A large part of the fundraising activities to support the trust’s wonderful work is the running of a series of live entertainment events at the Royal Albert hall, featuring major artists and comedians who give their time for free to support the trust. Last summer, in its 10th year at the Royal Albert hall, it put on nine spectacular gigs featuring Suede, the Who, Noel Gallagher, the Arctic Monkeys, Jimmy Carr and Noel Fielding. As a big fan of talent TV shows, I would particularly have enjoyed seeing JLS, Diana Vickers and Lemar perform on the same night. I see that some Conservative Members are looking confused about some of these names. If they see me afterwards, I will certainly explain any pop culture references that they do not get. I might even be able to put together a compilation CD for them.

All these artists freely give their time—as well as that of their support crew—their energy and their talent to support what they view as a worthy cause, but it is not simply a case of artists giving up a night off.
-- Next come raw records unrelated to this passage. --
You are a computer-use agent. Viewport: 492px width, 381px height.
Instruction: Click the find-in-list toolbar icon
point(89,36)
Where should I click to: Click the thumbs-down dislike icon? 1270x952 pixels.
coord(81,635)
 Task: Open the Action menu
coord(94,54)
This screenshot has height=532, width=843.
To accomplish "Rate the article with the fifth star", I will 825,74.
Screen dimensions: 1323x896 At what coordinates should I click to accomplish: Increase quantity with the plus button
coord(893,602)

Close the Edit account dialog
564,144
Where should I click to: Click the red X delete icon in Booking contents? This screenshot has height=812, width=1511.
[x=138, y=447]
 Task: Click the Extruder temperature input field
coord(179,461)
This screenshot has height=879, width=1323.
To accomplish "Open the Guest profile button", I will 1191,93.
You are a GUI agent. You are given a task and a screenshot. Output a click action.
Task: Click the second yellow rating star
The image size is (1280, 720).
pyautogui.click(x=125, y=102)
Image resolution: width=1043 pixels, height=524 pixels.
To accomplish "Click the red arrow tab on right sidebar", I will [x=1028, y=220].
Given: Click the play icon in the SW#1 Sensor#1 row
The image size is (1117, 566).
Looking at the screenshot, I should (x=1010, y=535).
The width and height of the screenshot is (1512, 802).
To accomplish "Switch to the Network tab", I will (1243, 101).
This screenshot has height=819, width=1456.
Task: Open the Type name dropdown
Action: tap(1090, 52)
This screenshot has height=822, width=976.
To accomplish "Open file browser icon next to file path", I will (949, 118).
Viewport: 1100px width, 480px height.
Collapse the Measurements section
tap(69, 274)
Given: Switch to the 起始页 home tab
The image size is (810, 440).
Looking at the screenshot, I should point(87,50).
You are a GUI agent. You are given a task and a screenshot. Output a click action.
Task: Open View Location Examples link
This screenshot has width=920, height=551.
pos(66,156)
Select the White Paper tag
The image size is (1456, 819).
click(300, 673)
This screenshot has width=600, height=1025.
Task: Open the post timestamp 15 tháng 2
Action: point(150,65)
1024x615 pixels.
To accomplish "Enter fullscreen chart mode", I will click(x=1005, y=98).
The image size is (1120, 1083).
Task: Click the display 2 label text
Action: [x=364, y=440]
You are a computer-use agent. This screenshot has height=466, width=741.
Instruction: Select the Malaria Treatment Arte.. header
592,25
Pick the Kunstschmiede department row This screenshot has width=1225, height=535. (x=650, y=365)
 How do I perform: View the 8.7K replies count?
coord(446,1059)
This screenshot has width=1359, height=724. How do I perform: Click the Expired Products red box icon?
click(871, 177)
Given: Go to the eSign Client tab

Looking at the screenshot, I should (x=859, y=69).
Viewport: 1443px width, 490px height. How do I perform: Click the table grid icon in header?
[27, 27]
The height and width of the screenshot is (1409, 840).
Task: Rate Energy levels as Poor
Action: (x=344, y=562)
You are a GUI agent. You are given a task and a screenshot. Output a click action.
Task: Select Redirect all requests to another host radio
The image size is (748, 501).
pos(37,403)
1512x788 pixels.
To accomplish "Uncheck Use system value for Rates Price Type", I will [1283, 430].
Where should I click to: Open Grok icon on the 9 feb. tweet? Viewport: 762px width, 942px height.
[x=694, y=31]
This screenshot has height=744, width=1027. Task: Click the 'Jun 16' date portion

Doing a gig in London lessens demand for any other gigs in London that they might have planned close to that date. It could be that they cannot perform in London again for a few weeks or even months, so their participation is a genuine expression of their desire to help the cause. These big names could easily have done other things to earn money on the night they performed. The very fact that they are involved means that demand for tickets is huge.

Even though the Teenage Cancer Trust knows that demand for its events could allow it to sell the tickets at a higher price, it wants the events to be affordable to the average fan. As at almost all live entertainment events, tickets are sold at a price below what the market will bear, because organisers recognise the fact that the sustainable approach to putting on live events is to allow as many genuine fans as possible—and especially as many young people as possible—to attend. Quite apart from any moral or ethical consideration, that makes good business sense, building a long-lasting relationship with fans, which could not be achieved if they felt that they were being ripped off or could not even begin to get on the first rung of the ladder.

Regular-priced tickets to extraordinary events run by the Teenage Cancer Trust are put on sale with all the standard technological measures in place to combat touts. Like all other big events, they sell out in the space of a morning—sometimes in an hour or two. On the same day, without fail, hundreds of those tickets reappear on secondary websites at massive mark-up prices—well over double their face value.